::: DATA SUPPLIED :::
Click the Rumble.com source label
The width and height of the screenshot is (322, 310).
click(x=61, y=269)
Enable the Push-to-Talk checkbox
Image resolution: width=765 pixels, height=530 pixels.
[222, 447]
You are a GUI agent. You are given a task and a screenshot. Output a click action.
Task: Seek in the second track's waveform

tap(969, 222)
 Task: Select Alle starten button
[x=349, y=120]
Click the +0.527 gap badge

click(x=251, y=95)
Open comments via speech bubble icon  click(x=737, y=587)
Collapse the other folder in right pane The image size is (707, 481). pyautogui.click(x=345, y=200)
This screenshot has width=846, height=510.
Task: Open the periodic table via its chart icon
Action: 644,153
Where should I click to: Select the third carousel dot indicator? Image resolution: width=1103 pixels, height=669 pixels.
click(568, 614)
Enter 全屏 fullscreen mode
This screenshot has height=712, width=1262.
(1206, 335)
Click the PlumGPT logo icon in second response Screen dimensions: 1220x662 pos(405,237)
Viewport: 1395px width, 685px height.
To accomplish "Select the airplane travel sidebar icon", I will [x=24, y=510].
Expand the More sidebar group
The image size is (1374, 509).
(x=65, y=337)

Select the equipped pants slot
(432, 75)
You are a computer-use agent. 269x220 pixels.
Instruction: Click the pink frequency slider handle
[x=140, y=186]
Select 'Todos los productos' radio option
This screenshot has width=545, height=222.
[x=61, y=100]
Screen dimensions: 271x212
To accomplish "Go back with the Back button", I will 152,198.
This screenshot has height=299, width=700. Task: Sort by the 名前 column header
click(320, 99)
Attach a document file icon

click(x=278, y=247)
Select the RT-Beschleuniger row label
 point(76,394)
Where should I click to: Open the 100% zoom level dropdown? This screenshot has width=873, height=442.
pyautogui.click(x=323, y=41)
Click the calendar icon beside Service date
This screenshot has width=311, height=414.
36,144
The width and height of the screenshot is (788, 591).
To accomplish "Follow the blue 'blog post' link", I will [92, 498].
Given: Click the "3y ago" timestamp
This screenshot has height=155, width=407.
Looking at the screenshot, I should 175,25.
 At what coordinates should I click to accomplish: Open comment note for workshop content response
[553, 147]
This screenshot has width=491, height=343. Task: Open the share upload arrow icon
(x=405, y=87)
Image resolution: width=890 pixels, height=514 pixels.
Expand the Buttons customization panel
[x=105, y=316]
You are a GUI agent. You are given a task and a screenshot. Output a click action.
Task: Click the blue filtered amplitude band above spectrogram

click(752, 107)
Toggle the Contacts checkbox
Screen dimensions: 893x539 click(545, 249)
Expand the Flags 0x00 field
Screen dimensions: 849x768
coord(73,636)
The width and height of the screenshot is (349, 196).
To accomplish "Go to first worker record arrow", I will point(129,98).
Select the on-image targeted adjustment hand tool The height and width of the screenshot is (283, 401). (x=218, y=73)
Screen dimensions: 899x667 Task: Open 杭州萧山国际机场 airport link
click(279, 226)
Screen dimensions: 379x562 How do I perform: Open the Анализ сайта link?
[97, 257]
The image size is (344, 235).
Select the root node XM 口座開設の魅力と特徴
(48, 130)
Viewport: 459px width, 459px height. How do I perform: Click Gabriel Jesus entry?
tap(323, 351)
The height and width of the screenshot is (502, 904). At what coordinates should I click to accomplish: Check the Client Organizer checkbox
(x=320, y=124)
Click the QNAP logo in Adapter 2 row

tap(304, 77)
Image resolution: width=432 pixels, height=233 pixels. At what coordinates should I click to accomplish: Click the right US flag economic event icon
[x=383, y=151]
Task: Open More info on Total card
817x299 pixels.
:::
§ **DIRECTIONS FOR THIS TASK**
Every entry above has to be returned exactly as written.

§ **YOUR SOLUTION**
Click the Rumble.com source label
The width and height of the screenshot is (322, 310).
click(x=61, y=269)
Enable the Push-to-Talk checkbox
Image resolution: width=765 pixels, height=530 pixels.
[222, 447]
You are a GUI agent. You are given a task and a screenshot. Output a click action.
Task: Seek in the second track's waveform

tap(969, 222)
 Task: Select Alle starten button
[x=349, y=120]
Click the +0.527 gap badge

click(x=251, y=95)
Open comments via speech bubble icon  click(x=737, y=587)
Collapse the other folder in right pane The image size is (707, 481). pyautogui.click(x=345, y=200)
This screenshot has width=846, height=510.
Task: Open the periodic table via its chart icon
Action: 644,153
Where should I click to: Select the third carousel dot indicator? Image resolution: width=1103 pixels, height=669 pixels.
click(568, 614)
Enter 全屏 fullscreen mode
This screenshot has height=712, width=1262.
(1206, 335)
Click the PlumGPT logo icon in second response Screen dimensions: 1220x662 pos(405,237)
Viewport: 1395px width, 685px height.
To accomplish "Select the airplane travel sidebar icon", I will [x=24, y=510].
Expand the More sidebar group
The image size is (1374, 509).
(x=65, y=337)

Select the equipped pants slot
(432, 75)
You are a computer-use agent. 269x220 pixels.
Instruction: Click the pink frequency slider handle
[x=140, y=186]
Select 'Todos los productos' radio option
This screenshot has width=545, height=222.
[x=61, y=100]
Screen dimensions: 271x212
To accomplish "Go back with the Back button", I will 152,198.
This screenshot has height=299, width=700. Task: Sort by the 名前 column header
click(320, 99)
Attach a document file icon

click(x=278, y=247)
Select the RT-Beschleuniger row label
 point(76,394)
Where should I click to: Open the 100% zoom level dropdown? This screenshot has width=873, height=442.
pyautogui.click(x=323, y=41)
Click the calendar icon beside Service date
This screenshot has width=311, height=414.
36,144
The width and height of the screenshot is (788, 591).
To accomplish "Follow the blue 'blog post' link", I will [92, 498].
Given: Click the "3y ago" timestamp
This screenshot has height=155, width=407.
Looking at the screenshot, I should 175,25.
 At what coordinates should I click to accomplish: Open comment note for workshop content response
[553, 147]
This screenshot has width=491, height=343. Task: Open the share upload arrow icon
(x=405, y=87)
Image resolution: width=890 pixels, height=514 pixels.
Expand the Buttons customization panel
[x=105, y=316]
You are a GUI agent. You are given a task and a screenshot. Output a click action.
Task: Click the blue filtered amplitude band above spectrogram

click(752, 107)
Toggle the Contacts checkbox
Screen dimensions: 893x539 click(545, 249)
Expand the Flags 0x00 field
Screen dimensions: 849x768
coord(73,636)
The width and height of the screenshot is (349, 196).
To accomplish "Go to first worker record arrow", I will point(129,98).
Select the on-image targeted adjustment hand tool The height and width of the screenshot is (283, 401). (x=218, y=73)
Screen dimensions: 899x667 Task: Open 杭州萧山国际机场 airport link
click(279, 226)
Screen dimensions: 379x562 How do I perform: Open the Анализ сайта link?
[97, 257]
The image size is (344, 235).
Select the root node XM 口座開設の魅力と特徴
(48, 130)
Viewport: 459px width, 459px height. How do I perform: Click Gabriel Jesus entry?
tap(323, 351)
The height and width of the screenshot is (502, 904). At what coordinates should I click to accomplish: Check the Client Organizer checkbox
(x=320, y=124)
Click the QNAP logo in Adapter 2 row

tap(304, 77)
Image resolution: width=432 pixels, height=233 pixels. At what coordinates should I click to accomplish: Click the right US flag economic event icon
[x=383, y=151]
Task: Open More info on Total card
817x299 pixels.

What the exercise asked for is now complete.